The project aimed to investigate infant leukemia generation, specially the mechanisms responsible for its short latency. Firstly, we attempted to recreate infant MLL-AF4+ pro-B ALL using lentiviral transduction to express MLL-AF4 or AF4-MLL in hematopoietic stem and progenitor cells (HSPC) at different developmental stages: aorta-gonada mesonephros (AGM), fetal liver (FL) and neonatal bone marrow (BM). However, this was not feasible due to large size of fusion protein constructs. Secondly, we generated mouse models by inducing the MLL-ENL rearrangement in the endogenous MLL locus, comparing the leukemogenic capacity of HSPC from different ontogenic stages. Using MLL-ENL translocator model (MLL-LoxP/ENL-LoxP mouse model) carrying a ubiquitous tamoxifen-inducible Cre recombinase transgene (b-actin-CreERT2), we isolated concrete hematopoietic cell populations (E14.5 fetal liver cells or adult Lin- BM cells) and induce in vitro fusion protein expression by adding tamoxifen to hematopoietic cell cultures.

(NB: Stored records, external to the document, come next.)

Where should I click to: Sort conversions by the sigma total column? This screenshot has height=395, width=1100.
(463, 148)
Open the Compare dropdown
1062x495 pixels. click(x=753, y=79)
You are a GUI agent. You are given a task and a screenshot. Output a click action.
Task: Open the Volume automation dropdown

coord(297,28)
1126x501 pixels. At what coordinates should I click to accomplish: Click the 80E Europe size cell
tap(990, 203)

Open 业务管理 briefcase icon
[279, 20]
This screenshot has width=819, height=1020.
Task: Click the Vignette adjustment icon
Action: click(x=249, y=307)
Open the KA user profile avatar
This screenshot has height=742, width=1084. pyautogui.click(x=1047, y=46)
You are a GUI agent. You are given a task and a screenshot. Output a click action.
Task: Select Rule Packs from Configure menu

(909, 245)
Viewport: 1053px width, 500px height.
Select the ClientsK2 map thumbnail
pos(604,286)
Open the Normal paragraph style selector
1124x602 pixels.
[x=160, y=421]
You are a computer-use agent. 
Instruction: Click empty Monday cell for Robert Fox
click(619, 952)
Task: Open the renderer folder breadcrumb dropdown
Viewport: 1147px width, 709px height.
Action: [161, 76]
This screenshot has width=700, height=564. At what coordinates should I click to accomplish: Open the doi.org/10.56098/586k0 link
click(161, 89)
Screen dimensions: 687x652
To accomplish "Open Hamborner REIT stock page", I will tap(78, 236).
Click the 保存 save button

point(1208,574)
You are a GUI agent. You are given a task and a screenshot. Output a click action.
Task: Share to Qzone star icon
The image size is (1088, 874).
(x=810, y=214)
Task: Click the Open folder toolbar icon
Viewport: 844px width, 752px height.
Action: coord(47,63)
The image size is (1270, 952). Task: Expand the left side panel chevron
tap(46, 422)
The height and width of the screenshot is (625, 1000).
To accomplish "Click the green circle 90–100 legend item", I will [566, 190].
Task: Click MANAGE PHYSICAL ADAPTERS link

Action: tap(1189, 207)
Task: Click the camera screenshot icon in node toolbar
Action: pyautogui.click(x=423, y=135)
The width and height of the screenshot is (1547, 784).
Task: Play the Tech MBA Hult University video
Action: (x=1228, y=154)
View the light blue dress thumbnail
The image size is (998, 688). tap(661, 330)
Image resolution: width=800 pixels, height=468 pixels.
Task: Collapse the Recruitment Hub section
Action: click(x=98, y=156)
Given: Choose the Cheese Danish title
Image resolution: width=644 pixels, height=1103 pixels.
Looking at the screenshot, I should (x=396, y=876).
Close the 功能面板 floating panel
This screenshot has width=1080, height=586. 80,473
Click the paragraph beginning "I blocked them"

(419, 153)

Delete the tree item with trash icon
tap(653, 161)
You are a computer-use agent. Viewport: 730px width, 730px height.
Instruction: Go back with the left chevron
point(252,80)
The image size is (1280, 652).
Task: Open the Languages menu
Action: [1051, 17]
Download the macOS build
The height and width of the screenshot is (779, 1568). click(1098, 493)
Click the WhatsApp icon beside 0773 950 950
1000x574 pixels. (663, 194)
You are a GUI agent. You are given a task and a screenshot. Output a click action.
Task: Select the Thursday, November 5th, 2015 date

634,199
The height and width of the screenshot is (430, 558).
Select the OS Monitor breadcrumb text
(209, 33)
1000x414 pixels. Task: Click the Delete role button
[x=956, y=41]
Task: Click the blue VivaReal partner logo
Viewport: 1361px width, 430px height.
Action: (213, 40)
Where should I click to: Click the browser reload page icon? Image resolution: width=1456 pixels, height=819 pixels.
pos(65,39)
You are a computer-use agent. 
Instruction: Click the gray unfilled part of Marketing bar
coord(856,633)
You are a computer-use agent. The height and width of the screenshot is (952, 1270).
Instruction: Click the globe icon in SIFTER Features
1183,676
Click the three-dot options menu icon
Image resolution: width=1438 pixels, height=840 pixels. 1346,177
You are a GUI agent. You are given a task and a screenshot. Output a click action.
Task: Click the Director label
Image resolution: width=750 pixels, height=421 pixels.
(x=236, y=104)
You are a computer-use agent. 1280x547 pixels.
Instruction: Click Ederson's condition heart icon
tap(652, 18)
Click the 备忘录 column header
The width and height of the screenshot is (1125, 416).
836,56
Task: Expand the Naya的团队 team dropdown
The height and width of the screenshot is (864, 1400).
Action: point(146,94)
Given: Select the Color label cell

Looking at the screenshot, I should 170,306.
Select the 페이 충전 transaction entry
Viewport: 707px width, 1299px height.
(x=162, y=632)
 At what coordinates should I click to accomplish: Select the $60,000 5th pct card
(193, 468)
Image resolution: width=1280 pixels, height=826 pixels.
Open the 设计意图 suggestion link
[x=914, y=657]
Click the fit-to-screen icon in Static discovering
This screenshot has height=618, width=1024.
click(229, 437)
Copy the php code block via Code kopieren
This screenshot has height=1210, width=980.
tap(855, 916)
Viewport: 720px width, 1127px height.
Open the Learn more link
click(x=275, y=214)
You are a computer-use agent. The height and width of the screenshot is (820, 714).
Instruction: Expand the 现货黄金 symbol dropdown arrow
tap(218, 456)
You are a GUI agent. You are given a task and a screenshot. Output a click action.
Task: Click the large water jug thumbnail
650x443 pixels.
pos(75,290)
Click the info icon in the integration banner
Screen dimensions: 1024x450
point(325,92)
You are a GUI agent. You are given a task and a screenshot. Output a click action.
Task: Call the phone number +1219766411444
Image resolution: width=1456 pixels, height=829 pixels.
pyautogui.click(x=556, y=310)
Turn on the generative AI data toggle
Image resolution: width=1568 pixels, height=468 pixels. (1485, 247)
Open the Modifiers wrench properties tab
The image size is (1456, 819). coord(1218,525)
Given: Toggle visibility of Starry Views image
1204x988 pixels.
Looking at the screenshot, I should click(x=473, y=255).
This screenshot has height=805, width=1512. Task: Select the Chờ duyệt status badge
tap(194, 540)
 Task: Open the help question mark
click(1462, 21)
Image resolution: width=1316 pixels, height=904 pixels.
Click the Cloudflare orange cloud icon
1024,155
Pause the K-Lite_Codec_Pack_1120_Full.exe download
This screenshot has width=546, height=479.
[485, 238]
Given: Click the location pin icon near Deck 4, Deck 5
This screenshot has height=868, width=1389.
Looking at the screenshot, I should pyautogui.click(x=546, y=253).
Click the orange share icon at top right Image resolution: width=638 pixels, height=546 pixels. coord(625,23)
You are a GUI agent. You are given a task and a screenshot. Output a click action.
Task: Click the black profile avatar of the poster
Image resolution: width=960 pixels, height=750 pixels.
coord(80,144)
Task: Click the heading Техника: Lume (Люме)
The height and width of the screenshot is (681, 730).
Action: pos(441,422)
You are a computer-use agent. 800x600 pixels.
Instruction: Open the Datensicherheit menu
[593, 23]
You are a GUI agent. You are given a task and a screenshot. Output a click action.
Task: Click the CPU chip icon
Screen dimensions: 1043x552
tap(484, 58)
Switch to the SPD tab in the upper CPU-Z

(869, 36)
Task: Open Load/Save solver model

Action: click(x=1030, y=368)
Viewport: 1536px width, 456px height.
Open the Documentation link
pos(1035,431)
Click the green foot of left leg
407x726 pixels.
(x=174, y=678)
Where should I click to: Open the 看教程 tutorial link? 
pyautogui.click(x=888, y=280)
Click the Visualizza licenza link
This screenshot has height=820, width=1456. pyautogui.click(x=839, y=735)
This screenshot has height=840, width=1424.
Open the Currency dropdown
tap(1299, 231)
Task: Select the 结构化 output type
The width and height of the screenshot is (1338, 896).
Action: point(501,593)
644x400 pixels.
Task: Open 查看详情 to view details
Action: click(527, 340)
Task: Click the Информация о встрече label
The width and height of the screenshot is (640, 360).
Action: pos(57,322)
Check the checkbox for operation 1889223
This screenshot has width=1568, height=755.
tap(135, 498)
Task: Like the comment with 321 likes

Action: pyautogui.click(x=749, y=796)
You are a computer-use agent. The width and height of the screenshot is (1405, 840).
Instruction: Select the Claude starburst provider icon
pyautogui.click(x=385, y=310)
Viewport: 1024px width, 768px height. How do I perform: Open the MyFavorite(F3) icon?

MLL-ENL-expressing cells induced for 3 days were transplanted into myelo-ablated newborn pups and followed up to see if leukemia developed. However, no signs of disease were detected by peripheral blood analysis in any of these animals, probably due to insufficient MLL-ENL expression level. Finally, since MLL rearrangement can be secondary to anti-tumoral drug administration, such as DNA topoisomerase II (TOP2) inhibitors, we studied if maternal exposure to TOP2 inhibitors during pregnancy is sufficient to break MLL and recreate MLL-r leukemia in offspring mice. Although MLL-r leukemia frequently occurs in patients with t-AL after exposure to TOP2 inhibitors, administration of etoposide into wild-type mice during pregnancy did not provoke MLL breaks nor generated leukemia, even in mice with DNA damage response (DDR) deficient background (PARP KO). In conclusion, we need better models of infant MLL leukemia to fully understand the initiation mechanisms of this rapid-onset disease and develop a rational basis for novel therapies.